Assigned task:
Everything from the first line of the entries through the line containing "[Follow on Instagram] (29, 2531)" is to be retyped exactly, and nothing beyond it.

Data for this task:
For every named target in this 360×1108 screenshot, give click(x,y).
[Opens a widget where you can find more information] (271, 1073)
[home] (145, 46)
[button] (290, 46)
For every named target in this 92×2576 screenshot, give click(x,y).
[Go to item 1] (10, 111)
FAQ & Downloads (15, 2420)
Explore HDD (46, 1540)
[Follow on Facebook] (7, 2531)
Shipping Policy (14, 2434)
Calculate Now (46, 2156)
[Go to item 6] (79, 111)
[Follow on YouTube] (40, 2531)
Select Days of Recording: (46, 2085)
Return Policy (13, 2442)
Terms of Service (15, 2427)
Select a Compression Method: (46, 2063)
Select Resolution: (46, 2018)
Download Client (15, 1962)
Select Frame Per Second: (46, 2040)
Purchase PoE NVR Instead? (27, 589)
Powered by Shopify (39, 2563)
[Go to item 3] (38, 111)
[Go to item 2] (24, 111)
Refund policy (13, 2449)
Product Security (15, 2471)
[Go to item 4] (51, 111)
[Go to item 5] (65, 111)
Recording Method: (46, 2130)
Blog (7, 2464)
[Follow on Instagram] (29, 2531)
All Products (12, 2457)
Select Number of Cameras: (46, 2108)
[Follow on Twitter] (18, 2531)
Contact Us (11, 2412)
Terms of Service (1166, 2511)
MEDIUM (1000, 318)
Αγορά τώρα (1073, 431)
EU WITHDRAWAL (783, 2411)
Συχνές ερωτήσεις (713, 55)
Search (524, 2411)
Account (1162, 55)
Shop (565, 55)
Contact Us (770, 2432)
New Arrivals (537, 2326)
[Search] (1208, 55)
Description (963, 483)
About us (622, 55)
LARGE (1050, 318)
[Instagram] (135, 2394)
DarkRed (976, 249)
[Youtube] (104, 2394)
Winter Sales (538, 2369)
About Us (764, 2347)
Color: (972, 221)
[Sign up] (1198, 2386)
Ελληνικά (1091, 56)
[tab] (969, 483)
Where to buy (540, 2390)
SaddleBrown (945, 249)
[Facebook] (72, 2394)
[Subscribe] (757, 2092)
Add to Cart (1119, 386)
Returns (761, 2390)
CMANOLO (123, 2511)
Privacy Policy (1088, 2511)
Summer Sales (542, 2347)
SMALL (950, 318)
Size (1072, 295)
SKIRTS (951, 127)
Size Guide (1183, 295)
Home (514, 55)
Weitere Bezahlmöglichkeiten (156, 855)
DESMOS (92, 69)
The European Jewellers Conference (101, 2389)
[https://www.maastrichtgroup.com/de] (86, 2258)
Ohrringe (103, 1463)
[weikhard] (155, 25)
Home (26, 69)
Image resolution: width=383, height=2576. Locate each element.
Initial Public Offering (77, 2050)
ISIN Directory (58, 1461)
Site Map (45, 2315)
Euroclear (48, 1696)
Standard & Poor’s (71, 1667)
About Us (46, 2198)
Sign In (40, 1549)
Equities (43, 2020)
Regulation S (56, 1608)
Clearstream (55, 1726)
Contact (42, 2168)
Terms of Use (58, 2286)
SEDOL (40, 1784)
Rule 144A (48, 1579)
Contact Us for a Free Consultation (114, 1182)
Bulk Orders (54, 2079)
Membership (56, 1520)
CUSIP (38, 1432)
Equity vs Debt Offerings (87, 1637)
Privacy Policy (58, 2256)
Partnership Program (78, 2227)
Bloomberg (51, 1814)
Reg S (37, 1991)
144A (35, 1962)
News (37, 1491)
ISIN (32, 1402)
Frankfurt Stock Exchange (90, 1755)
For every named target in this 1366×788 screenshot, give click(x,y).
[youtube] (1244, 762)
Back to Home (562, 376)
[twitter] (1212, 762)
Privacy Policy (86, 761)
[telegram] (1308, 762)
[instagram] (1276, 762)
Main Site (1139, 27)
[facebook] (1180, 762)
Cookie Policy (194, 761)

Solution for this task:
For every named target in this 360×1108 screenshot, give click(x,y).
[Opens a widget where you can find more information] (271, 1073)
[home] (145, 46)
[button] (290, 46)
For every named target in this 92×2576 screenshot, give click(x,y).
[Go to item 1] (10, 111)
FAQ & Downloads (15, 2420)
Explore HDD (46, 1540)
[Follow on Facebook] (7, 2531)
Shipping Policy (14, 2434)
Calculate Now (46, 2156)
[Go to item 6] (79, 111)
[Follow on YouTube] (40, 2531)
Select Days of Recording: (46, 2085)
Return Policy (13, 2442)
Terms of Service (15, 2427)
Select a Compression Method: (46, 2063)
Select Resolution: (46, 2018)
Download Client (15, 1962)
Select Frame Per Second: (46, 2040)
Purchase PoE NVR Instead? (27, 589)
Powered by Shopify (39, 2563)
[Go to item 3] (38, 111)
[Go to item 2] (24, 111)
Refund policy (13, 2449)
Product Security (15, 2471)
[Go to item 4] (51, 111)
[Go to item 5] (65, 111)
Recording Method: (46, 2130)
Blog (7, 2464)
[Follow on Instagram] (29, 2531)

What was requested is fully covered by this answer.